The scope of Roberta C.'s neglect of these children was not apparent until they were in appellee's custody and subject to evaluation and examination. It was only then that it became clear that Roberta C.'s misguided attempts at home schooling had been disastrous for these children, as well as her abject failure to provide them with medical and dental care.

At trial, there was testimony that Roberta C.'s inattention to the needs of her children arose from an almost pathological distrust of authority. She distrusted the school system. She distrusted appellee. She distrusted physicians. She distrusted the psychologist charged with administering personality tests to the extent that her answers to the test invalidated its results.

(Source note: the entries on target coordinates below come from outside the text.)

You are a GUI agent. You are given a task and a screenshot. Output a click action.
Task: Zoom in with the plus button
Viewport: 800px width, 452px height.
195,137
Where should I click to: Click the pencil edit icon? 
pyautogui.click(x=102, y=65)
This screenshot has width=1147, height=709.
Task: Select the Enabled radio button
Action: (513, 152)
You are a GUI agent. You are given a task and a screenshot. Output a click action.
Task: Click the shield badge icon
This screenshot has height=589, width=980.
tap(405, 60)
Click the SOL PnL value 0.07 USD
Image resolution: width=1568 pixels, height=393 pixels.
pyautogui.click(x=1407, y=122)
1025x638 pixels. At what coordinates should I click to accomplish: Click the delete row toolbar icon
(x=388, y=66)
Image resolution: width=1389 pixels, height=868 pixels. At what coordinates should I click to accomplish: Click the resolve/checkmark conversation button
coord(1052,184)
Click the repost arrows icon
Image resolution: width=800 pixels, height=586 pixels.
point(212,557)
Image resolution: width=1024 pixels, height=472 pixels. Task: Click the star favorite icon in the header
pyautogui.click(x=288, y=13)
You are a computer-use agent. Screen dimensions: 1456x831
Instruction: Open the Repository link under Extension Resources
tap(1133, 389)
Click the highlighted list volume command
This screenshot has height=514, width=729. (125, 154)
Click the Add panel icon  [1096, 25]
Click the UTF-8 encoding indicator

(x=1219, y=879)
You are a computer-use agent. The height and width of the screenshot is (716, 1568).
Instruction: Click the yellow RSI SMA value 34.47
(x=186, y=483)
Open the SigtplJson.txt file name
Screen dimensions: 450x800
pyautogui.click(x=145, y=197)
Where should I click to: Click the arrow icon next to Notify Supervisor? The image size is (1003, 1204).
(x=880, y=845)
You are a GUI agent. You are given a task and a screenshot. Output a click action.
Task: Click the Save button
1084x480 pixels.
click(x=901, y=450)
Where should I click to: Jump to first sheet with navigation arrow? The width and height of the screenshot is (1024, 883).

The testimony at trial was that Roberta C. continued her distrust of those attempting to help her and, notwithstanding parenting classes, budgeting help, counseling and numerous other services, continues the behavior which caused the children to be removed from the home. To some extent, Roberta C.'s own testimony supports this conclusion.

Consequently, there was evidence presented, which the trial court could have found clear and convincing, that appellant Roberta C., notwithstanding reasonable case planning and diligent efforts by the agency, failed to remedy the conditions which caused the children to be placed outside the home. Moreover, this same finding supports conclusions that Roberta C. showed an unwillingness to provide an adequate home and was unwilling to provide for the children's necessities.

Accordingly, there was sufficient evidence to support the court's R.C.2151.414(E) findings relative to appellant Roberta C.

With respect to appellant Kevin W., in addition to his alliance with Roberta C. and their shared distrust of authority, his part of the removal equation was uncontrolled domestic violence. The undisputed testimony from Kevin W.'s anger management counselor was that after a good start, Kevin W. regressed and most recently denied he had a problem with his anger, in spite of multiple indices to the contrary. This would support the trial court's R.C. 2151.414(E)(1) finding with respect to appellant Kevin W.

Accordingly, there was sufficient evidence submitted to the court to support a conclusion that these children cannot now, nor within a reasonable period of time, be placed with either parent. Moreover, there was sufficient evidence presented to support the court's determination that it was in the children's best interests that appellants' parental rights be terminated.

Appellants' sole assignment of error is found not well-taken.

On consideration whereof, the judgment of the Lucas County Court of Common Pleas, Juvenile Division, is affirmed. Costs to appellants.

JUDGMENT AFFIRMED. A certified copy of this entry shall constitute the mandate pursuant to App.R. 27. See, also, 6th Dist.Loc.App.R. 4, amended 1/1/98.

Richard W. Knepper, J., and Mark L. Pietrykowski, P.J., CONCUR.

1 Ernest, Sr., was convicted of multiple counts of sexual assault and gross sexual imposition in separate proceedings and was also adjudicated a sexual predator. He is now incarcerated.

2 Appellee suggests that 1999 amendments to R.C. 2151.414 negate the necessity of a finding of one of the R.C. 2151.414(E) factors to support a determination that a child cannot or should not be placed with a parent. This issue is not present in this case because the termination judgment satisfies R.C. 2151.414(B)(1)(a). We, therefore, need not reach the constitutionality of R.C. 2151.414(B)(1)(d). See In re MichaelLaird (May 23, 2001), Wayne App. No. 01CA0005, unreported, Carr, J., concurring.